Start of EXERCISE MATERIALS

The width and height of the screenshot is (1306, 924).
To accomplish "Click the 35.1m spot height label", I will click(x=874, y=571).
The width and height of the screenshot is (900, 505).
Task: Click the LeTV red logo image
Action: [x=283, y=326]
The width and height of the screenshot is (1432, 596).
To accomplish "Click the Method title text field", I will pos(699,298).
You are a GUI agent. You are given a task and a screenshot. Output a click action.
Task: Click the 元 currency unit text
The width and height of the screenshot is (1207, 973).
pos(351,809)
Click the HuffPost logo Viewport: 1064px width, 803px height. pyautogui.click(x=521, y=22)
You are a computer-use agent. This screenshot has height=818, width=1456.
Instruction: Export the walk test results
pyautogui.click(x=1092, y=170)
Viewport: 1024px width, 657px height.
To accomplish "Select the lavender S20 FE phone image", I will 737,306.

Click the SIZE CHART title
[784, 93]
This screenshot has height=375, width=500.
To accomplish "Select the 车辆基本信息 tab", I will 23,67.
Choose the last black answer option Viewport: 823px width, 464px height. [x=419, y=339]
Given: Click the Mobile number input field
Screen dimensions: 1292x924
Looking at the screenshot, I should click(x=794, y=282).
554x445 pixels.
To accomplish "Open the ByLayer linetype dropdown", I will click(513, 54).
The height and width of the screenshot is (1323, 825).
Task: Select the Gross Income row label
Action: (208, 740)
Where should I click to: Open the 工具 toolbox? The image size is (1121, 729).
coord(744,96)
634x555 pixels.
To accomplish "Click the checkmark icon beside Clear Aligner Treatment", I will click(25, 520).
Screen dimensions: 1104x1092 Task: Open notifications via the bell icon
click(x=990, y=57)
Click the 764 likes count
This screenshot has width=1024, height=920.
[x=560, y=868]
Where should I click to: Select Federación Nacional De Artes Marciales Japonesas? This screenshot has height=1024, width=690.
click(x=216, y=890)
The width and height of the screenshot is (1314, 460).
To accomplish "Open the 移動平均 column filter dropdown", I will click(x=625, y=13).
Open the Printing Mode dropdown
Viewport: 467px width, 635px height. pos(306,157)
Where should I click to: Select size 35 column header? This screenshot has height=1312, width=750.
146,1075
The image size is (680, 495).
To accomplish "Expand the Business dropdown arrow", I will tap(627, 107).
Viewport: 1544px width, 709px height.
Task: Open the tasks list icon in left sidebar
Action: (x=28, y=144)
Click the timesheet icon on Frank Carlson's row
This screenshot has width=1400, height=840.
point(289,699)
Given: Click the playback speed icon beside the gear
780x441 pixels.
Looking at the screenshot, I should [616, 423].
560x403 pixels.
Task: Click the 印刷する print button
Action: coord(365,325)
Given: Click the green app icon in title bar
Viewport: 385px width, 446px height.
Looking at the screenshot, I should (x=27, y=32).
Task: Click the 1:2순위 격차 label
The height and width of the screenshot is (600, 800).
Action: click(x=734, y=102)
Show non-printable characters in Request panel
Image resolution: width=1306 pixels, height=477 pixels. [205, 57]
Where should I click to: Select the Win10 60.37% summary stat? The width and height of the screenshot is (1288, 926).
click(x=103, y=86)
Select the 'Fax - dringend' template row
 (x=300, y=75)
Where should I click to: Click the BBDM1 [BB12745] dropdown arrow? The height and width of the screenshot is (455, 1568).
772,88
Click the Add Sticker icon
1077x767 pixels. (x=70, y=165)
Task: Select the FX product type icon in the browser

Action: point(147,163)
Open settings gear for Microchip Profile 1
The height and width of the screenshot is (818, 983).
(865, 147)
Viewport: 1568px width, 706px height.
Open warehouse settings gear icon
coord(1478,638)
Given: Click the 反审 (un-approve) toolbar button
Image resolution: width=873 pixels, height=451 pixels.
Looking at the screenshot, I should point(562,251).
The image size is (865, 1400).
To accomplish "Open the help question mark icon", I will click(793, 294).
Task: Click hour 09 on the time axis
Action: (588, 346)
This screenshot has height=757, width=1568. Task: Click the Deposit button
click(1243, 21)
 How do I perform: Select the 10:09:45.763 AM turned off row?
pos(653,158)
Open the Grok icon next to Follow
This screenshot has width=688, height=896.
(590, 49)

End of EXERCISE MATERIALS

### WHAT YOU HAVE TO DO
Please retype all of the material above, reproducing every line without any change.

### CORRECT ANSWER
The width and height of the screenshot is (1306, 924).
To accomplish "Click the 35.1m spot height label", I will click(x=874, y=571).
The width and height of the screenshot is (900, 505).
Task: Click the LeTV red logo image
Action: [x=283, y=326]
The width and height of the screenshot is (1432, 596).
To accomplish "Click the Method title text field", I will pos(699,298).
You are a GUI agent. You are given a task and a screenshot. Output a click action.
Task: Click the 元 currency unit text
The width and height of the screenshot is (1207, 973).
pos(351,809)
Click the HuffPost logo Viewport: 1064px width, 803px height. pyautogui.click(x=521, y=22)
You are a computer-use agent. This screenshot has height=818, width=1456.
Instruction: Export the walk test results
pyautogui.click(x=1092, y=170)
Viewport: 1024px width, 657px height.
To accomplish "Select the lavender S20 FE phone image", I will 737,306.

Click the SIZE CHART title
[784, 93]
This screenshot has height=375, width=500.
To accomplish "Select the 车辆基本信息 tab", I will 23,67.
Choose the last black answer option Viewport: 823px width, 464px height. [x=419, y=339]
Given: Click the Mobile number input field
Screen dimensions: 1292x924
Looking at the screenshot, I should click(x=794, y=282).
554x445 pixels.
To accomplish "Open the ByLayer linetype dropdown", I will click(513, 54).
The height and width of the screenshot is (1323, 825).
Task: Select the Gross Income row label
Action: (208, 740)
Where should I click to: Open the 工具 toolbox? The image size is (1121, 729).
coord(744,96)
634x555 pixels.
To accomplish "Click the checkmark icon beside Clear Aligner Treatment", I will click(25, 520).
Screen dimensions: 1104x1092 Task: Open notifications via the bell icon
click(x=990, y=57)
Click the 764 likes count
This screenshot has width=1024, height=920.
[x=560, y=868]
Where should I click to: Select Federación Nacional De Artes Marciales Japonesas? This screenshot has height=1024, width=690.
click(x=216, y=890)
The width and height of the screenshot is (1314, 460).
To accomplish "Open the 移動平均 column filter dropdown", I will click(x=625, y=13).
Open the Printing Mode dropdown
Viewport: 467px width, 635px height. pos(306,157)
Where should I click to: Select size 35 column header? This screenshot has height=1312, width=750.
146,1075
The image size is (680, 495).
To accomplish "Expand the Business dropdown arrow", I will tap(627, 107).
Viewport: 1544px width, 709px height.
Task: Open the tasks list icon in left sidebar
Action: (x=28, y=144)
Click the timesheet icon on Frank Carlson's row
This screenshot has width=1400, height=840.
point(289,699)
Given: Click the playback speed icon beside the gear
780x441 pixels.
Looking at the screenshot, I should [616, 423].
560x403 pixels.
Task: Click the 印刷する print button
Action: coord(365,325)
Given: Click the green app icon in title bar
Viewport: 385px width, 446px height.
Looking at the screenshot, I should (x=27, y=32).
Task: Click the 1:2순위 격차 label
The height and width of the screenshot is (600, 800).
Action: click(x=734, y=102)
Show non-printable characters in Request panel
Image resolution: width=1306 pixels, height=477 pixels. [205, 57]
Where should I click to: Select the Win10 60.37% summary stat? The width and height of the screenshot is (1288, 926).
click(x=103, y=86)
Select the 'Fax - dringend' template row
 (x=300, y=75)
Where should I click to: Click the BBDM1 [BB12745] dropdown arrow? The height and width of the screenshot is (455, 1568).
772,88
Click the Add Sticker icon
1077x767 pixels. (x=70, y=165)
Task: Select the FX product type icon in the browser

Action: point(147,163)
Open settings gear for Microchip Profile 1
The height and width of the screenshot is (818, 983).
(865, 147)
Viewport: 1568px width, 706px height.
Open warehouse settings gear icon
coord(1478,638)
Given: Click the 反审 (un-approve) toolbar button
Image resolution: width=873 pixels, height=451 pixels.
Looking at the screenshot, I should point(562,251).
The image size is (865, 1400).
To accomplish "Open the help question mark icon", I will click(793, 294).
Task: Click hour 09 on the time axis
Action: (588, 346)
This screenshot has height=757, width=1568. Task: Click the Deposit button
click(1243, 21)
 How do I perform: Select the 10:09:45.763 AM turned off row?
pos(653,158)
Open the Grok icon next to Follow
This screenshot has width=688, height=896.
(590, 49)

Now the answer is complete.